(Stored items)

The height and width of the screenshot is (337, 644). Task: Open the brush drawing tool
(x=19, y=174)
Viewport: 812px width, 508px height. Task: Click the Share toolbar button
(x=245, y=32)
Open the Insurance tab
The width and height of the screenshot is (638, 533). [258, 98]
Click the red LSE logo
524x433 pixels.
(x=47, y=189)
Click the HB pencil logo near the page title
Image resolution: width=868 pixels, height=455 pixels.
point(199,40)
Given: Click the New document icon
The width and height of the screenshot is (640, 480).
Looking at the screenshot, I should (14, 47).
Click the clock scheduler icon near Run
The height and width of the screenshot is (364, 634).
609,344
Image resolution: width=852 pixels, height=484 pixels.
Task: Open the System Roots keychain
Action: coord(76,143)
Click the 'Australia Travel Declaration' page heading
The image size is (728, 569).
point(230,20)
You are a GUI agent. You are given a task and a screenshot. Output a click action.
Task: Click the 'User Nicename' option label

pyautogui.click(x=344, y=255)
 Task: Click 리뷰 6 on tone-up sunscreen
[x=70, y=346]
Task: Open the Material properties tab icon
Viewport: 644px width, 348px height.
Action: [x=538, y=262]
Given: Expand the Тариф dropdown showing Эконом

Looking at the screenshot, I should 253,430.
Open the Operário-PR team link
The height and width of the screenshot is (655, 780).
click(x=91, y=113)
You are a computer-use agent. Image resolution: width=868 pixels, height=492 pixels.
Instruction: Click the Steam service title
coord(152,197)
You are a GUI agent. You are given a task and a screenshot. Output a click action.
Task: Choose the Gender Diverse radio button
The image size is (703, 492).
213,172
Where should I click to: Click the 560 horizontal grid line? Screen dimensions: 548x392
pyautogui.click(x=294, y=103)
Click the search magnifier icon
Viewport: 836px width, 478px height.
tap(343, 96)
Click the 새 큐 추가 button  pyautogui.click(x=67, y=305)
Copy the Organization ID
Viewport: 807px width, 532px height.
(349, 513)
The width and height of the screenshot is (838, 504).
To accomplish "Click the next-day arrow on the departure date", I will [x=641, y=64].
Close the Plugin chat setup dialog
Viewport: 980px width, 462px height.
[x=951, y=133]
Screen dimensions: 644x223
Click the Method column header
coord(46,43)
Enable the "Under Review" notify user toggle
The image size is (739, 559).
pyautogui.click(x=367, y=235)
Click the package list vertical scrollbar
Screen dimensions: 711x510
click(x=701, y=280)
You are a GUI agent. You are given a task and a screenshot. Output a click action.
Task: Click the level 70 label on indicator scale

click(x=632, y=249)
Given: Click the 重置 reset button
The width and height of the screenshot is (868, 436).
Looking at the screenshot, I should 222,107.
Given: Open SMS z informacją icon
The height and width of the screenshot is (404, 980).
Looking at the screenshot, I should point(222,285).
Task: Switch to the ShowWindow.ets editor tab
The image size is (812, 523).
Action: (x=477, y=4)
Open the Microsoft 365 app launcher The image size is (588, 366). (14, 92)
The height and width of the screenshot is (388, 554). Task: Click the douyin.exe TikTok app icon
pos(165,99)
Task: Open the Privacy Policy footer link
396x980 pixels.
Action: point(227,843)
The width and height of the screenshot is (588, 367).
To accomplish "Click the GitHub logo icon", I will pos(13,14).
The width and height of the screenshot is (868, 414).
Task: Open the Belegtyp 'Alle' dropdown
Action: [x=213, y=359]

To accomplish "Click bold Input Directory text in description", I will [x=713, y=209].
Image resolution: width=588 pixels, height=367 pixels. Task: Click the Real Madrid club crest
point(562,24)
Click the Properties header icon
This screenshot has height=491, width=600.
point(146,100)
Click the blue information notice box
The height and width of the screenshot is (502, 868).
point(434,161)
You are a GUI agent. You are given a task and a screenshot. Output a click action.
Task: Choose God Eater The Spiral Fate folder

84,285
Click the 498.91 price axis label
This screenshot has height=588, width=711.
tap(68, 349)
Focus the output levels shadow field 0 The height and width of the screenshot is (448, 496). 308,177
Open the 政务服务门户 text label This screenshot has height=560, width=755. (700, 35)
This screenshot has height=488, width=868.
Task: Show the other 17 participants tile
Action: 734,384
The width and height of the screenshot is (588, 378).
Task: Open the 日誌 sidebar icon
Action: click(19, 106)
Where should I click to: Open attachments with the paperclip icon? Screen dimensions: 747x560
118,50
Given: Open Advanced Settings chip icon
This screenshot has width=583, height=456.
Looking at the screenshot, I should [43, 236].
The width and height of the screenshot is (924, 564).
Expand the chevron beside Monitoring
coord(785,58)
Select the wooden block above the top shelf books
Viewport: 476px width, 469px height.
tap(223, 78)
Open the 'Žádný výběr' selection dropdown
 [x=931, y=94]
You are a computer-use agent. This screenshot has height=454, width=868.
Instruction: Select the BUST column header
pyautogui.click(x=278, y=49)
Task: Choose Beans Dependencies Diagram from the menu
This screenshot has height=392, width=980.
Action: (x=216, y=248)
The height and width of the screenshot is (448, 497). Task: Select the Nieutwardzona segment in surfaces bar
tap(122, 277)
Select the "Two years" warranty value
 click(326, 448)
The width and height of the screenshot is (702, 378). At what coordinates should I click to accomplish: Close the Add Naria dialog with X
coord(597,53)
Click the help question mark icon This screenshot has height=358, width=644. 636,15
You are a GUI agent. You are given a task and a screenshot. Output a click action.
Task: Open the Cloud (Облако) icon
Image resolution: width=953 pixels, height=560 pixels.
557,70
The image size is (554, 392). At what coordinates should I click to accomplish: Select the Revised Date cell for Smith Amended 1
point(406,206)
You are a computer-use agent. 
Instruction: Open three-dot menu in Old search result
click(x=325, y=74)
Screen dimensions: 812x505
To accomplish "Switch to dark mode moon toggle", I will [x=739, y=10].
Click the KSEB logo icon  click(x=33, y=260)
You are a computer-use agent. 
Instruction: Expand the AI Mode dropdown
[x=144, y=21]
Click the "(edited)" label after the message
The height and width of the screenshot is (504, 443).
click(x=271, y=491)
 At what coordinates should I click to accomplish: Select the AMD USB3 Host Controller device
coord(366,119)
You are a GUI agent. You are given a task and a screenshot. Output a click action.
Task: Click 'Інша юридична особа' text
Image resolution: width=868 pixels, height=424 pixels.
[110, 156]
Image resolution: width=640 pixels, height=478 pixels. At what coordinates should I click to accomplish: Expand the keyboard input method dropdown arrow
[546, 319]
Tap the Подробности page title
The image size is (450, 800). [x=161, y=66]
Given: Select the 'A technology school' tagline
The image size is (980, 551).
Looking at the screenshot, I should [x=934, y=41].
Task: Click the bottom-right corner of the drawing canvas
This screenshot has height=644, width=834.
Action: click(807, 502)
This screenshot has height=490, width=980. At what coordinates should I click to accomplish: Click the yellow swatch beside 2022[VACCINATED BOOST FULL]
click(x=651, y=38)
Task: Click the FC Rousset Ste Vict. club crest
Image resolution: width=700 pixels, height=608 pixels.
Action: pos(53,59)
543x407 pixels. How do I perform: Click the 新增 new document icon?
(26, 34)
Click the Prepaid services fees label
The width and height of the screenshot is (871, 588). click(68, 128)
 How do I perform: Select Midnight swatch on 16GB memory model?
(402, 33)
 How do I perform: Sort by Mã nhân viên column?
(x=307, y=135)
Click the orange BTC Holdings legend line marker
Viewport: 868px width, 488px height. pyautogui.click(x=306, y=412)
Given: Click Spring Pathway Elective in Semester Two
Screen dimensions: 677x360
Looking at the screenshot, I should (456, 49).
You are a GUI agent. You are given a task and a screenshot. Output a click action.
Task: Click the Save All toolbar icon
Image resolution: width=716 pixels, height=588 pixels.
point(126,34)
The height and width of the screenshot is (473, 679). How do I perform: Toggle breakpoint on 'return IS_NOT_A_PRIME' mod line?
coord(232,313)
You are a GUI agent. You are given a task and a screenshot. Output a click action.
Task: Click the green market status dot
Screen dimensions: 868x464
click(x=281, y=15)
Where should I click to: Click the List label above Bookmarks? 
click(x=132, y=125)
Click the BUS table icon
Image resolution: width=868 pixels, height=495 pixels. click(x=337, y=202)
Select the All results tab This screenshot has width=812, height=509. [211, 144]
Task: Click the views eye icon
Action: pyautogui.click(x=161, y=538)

> Required action
Search the entries for the word "Switch". Copy each line where it appears.

> Answer to the exercise
Task: Switch to the ShowWindow.ets editor tab
To accomplish "Switch to dark mode moon toggle", I will [x=739, y=10].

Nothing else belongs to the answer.